Ms. Fitzgerald was a regular on the TV quiz show What’s My Line, where she became fast friends with fellow panelist Larry Solway, a big personality who helped introduce talk radio to Toronto. Mr. Solway had started out as an actor in the 1950s and the two friends teamed up to mount a series of lighthearted productions, mostly of Neil Simon two-handers such as Plaza Suite at the Teller’s Cage in Toronto and other dinner theatre venues. Eventually they opened the Marigold Dinner Theatre in Whitby, with Ms. Fitzgerald overseeing the menu (she was an excellent cook) as well as acting the female parts with Mr. Solway. They mounted 17 productions in 3½ years.
The Toronto Star wrote of the two theatrical entrepreneurs in 1979 that the pair were “not exactly like [Spencer] Tracy and [Katharine] Hepburn, but close.”
As she got older, parts started to dry up and the energetic Ms. Fitzgerald along with her husband started a guest house at Niagara-on-the-Lake. They later bought a house in County Kerry in Ireland where they spent their winters and made many new friends.

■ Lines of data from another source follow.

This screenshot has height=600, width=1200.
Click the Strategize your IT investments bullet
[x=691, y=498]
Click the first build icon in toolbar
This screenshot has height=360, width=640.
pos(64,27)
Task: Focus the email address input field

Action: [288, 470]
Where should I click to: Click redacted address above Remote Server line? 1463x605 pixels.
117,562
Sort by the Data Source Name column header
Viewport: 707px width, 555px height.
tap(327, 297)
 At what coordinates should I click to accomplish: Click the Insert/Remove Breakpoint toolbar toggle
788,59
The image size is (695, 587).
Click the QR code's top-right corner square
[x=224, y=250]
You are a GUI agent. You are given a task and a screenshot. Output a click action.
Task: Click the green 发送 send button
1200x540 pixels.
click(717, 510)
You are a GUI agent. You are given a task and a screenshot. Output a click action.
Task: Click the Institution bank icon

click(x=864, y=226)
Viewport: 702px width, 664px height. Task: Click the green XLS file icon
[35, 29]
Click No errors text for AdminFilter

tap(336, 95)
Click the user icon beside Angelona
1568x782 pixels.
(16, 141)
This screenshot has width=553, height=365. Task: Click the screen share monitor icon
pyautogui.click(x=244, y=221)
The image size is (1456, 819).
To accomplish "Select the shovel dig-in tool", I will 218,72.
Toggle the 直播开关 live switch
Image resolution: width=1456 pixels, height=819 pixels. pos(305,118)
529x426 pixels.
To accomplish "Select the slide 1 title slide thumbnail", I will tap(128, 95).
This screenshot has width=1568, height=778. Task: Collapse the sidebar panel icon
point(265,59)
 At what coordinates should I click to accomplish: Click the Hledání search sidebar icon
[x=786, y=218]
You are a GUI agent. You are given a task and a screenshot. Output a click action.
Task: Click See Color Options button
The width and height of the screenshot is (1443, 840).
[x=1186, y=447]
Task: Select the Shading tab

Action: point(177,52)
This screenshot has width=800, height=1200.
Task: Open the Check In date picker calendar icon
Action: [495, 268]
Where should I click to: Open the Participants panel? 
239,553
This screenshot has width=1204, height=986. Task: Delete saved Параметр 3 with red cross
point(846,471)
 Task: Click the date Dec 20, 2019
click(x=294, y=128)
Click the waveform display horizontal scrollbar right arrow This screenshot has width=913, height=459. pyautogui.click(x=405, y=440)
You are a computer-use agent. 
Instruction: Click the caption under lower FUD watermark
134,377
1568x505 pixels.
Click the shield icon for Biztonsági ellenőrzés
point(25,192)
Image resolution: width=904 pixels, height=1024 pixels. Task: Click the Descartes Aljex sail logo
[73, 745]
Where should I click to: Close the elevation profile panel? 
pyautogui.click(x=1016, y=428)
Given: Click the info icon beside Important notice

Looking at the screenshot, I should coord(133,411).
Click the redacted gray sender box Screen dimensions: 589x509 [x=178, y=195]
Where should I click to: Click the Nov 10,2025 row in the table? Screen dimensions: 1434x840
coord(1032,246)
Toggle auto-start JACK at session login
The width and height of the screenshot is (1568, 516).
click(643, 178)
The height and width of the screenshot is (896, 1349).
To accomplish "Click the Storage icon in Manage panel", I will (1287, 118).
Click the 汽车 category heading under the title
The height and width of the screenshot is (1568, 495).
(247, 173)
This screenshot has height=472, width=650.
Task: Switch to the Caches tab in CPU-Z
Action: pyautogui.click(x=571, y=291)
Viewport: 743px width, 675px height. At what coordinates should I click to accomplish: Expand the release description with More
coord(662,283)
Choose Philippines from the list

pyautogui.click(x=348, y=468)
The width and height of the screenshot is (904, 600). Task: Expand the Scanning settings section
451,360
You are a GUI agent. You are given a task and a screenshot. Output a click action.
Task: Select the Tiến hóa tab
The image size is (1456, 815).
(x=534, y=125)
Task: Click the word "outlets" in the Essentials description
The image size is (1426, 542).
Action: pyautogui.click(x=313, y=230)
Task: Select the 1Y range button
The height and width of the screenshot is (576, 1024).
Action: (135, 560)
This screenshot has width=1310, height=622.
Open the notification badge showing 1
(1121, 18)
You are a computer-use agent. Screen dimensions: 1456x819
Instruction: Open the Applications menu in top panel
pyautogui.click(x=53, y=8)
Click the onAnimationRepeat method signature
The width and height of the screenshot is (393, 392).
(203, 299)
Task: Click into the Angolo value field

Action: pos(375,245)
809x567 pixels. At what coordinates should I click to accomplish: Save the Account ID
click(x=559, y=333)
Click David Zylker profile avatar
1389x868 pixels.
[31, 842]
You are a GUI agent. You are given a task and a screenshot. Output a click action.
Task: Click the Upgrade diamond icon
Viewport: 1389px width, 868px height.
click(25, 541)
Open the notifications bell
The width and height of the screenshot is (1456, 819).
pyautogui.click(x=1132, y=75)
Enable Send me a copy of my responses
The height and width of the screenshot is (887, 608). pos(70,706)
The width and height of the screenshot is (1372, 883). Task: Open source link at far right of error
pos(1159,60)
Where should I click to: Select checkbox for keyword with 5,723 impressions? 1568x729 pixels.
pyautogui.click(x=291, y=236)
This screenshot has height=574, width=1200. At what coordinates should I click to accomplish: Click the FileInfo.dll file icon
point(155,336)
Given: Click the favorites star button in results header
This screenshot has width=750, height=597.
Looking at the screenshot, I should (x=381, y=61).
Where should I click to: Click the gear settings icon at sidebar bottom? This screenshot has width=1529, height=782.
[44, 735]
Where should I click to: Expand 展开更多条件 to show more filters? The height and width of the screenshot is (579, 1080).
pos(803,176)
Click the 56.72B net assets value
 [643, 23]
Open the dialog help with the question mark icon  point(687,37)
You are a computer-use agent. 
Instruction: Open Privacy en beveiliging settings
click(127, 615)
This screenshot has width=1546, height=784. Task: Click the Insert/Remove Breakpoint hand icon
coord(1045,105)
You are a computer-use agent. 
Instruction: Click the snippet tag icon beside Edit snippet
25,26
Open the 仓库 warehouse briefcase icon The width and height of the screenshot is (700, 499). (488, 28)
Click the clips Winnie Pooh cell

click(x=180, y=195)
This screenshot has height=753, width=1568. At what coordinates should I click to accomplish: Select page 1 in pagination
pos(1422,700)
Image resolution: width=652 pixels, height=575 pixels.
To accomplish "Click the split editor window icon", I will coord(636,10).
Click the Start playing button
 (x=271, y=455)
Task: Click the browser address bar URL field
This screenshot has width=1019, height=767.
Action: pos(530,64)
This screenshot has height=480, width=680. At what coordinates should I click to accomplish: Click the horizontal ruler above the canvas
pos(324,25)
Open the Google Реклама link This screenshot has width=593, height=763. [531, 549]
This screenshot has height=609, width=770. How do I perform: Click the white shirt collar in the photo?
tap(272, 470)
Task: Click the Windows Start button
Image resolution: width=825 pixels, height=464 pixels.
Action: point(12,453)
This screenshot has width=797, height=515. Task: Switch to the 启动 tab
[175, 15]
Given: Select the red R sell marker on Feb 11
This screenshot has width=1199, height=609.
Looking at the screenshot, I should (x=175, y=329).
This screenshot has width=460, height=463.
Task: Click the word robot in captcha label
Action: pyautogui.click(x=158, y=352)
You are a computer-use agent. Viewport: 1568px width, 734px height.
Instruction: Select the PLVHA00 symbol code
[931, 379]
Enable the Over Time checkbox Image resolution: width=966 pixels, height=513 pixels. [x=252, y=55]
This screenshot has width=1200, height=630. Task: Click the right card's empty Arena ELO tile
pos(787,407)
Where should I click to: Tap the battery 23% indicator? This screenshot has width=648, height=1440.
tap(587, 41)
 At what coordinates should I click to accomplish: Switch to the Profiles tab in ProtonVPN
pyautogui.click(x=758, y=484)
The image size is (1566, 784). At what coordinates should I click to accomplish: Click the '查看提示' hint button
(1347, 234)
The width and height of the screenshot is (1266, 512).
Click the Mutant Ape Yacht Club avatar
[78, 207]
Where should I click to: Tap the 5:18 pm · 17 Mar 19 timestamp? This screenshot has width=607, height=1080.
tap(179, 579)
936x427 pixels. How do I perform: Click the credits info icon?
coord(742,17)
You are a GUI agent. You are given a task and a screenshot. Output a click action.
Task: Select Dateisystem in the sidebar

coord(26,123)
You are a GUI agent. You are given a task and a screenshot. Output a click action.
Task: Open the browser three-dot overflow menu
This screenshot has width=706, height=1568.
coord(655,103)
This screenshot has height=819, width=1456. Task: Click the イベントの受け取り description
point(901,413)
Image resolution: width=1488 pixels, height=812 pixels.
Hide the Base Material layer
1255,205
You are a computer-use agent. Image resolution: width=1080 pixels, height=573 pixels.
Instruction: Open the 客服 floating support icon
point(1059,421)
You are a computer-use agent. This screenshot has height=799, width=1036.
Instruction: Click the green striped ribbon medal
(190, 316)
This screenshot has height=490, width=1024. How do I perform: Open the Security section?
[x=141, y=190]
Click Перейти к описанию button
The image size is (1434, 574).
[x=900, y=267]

Their talented son Noah, who as a teenage film buff talked his way into a job at the Toronto International Film Festival, became a much respected programmer before he developed a fatal brain cancer. He died earlier this year, leaving the family devastated.
Ms. Fitzgerald leaves her elder sons, Brian, who owns a lighting business, and Timothy, a classical musician; as well as her sister, Ms. Boardman; her husband, Mr. Cowan; and five grandchildren. Her brothers, Patrick and Brian, predeceased her.